As a child, Edwin's mom told him, "If you want to eat, you should cook it yourself." And that's exactly what he's been doing ever since.
Pesas are traditional Filipino soups made with ginger, cabbage, and potatoes. The most commonly known pesa is pesang isda (fish pesa), in which fish is the protein and ginger is added primarily to mask the fishy taste.
Because chicken is cheap in the Philippines, it's commonly found in soup recipes—and so another variation of pesa is made with chicken. This version is called pesang manok (chicken pesa). It calls for the same basic ingredients as other pesas, although you can omit the ginger if desired.
There are many other soups that contain chicken in Filipino cuisine, such as tinolang manok, which uses green papayas as a vegetable.
But I consider pesang manok to be the easiest chicken soup to make because I always have the three main ingredients (chicken, cabbage, and potatoes) available in my kitchen.
|Prep time||Cook time||Ready in||Yields|
- 1 pound chicken legs or thighs
- 1 onion, sliced
- 2 potatoes, peeled and cut into cubes
- 1 cabbage, quartered
- 6 cups water
- 1 tablespoon whole black peppercorn
- 2 tablespoons fish sauce
- Salt and ground pepper to taste
- In a large pot, add the water, chicken, onion, fish sauce, and peppercorns. Bring to a boil; then reduce the heat and simmer for 20 minutes.
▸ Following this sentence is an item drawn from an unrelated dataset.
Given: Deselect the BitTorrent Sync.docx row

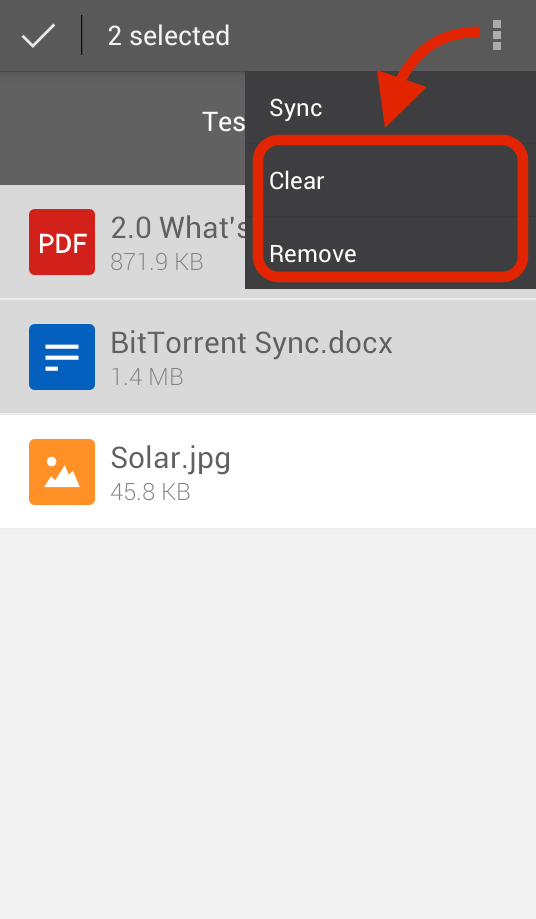Looking at the screenshot, I should pyautogui.click(x=268, y=356).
- Add the potatoes and cabbage and cook for 10 more minutes, until the potatoes are tender.
- Season with salt and ground pepper as needed.
- Skip the fish sauce and just use salt, if desired.
- Substitute or add other vegetables, such as celery or bok choy.
- Use fish instead of chicken, but add sliced ginger to mask the fishy smell.
- Use canned chicken broth instead of water, but reduce the fish sauce (unless you're using low-sodium chicken broth).
Edwin Alcantara (author) from California on September 25, 2020:
Your welcome Danny.
Danny from India on September 25, 2020:
Looks like a delicious recipe Edwin. Thanks for sharing.